I don’t know, the on-topic thing that I would maybe say is that it is important to have a variety of people working in the community, people with a range of skills and experiences (ie we want to have some people who have an intuitive feel for big economic numbers and how they relate to each other—but it is not at all important for everyone, or even most people to have that awareness). But at the same time, not everyone is in a place to be part of the analytic research oriented part of the EA community, and I simply don’t think that decision making will become better at achieving the values I care about if the decision making process is spread out.(But of course the counter point is that decision makers who ignore the voices of the people they are claiming to help often do more harm than good, and usually are maximizing something they care about, which is true).
Also, and I’m not sure how relevant this is, but I think it is likely that part of the reason why X-risks is the area of the community that is closest to being fully funded is because it is the cause area that people can care about for purely selfish reasons—ie spending enough on X-risk reduction is more of a coordination problem than an altruism problem.
The main thing I think is to keep trying lots of different things (probably even if something is working really well relative to expectations).
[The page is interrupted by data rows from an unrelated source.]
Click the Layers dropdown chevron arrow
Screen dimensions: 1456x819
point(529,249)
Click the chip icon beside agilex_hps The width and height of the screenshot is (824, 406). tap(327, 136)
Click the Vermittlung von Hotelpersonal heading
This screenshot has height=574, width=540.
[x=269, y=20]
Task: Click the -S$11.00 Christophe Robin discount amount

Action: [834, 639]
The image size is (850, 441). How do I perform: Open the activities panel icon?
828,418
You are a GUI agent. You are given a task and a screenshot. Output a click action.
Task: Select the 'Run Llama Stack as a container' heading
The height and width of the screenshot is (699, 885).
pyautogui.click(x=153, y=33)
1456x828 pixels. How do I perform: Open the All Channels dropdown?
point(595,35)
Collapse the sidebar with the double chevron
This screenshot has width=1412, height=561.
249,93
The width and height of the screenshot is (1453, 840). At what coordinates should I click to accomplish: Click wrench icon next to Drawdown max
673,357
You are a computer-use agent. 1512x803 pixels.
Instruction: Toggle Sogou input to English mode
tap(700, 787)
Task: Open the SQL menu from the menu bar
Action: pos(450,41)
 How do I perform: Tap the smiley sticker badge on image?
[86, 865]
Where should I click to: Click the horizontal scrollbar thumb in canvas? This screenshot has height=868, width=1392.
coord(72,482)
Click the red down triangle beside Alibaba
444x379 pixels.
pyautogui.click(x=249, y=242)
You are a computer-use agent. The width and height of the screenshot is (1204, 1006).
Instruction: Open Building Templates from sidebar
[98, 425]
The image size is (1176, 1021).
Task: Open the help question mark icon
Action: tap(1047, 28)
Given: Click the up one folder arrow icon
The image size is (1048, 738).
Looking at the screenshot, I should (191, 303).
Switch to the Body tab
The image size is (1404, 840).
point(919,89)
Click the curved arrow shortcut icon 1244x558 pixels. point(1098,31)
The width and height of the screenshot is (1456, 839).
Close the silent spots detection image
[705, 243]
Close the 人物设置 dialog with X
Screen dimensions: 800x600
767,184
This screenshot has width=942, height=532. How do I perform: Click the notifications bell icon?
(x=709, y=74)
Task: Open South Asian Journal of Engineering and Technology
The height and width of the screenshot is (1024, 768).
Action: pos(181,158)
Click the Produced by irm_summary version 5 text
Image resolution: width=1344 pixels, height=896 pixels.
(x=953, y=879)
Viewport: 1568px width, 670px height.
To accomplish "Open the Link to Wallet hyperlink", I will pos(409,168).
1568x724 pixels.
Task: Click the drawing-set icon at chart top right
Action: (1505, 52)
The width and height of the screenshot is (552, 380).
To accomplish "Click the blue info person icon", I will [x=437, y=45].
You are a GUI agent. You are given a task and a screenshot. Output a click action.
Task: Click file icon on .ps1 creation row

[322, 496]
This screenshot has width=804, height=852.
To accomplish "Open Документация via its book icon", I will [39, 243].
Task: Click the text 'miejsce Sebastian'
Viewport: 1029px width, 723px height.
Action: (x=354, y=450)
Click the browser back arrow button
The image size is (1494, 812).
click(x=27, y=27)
The big fact of trying to get traction with a populat audience is that you simply cannot tell ahead of time what is good.
It’s all good—what matters is whether we make a (the biggest possible) positive difference in the world, not how the motivational system decided to pick this as a goal.
I do think that it is important for the EA community/system/whatever it is to successfully point the stuff that is done for making friends and feeling high status towards stuff that actually makes that biggest possible difference.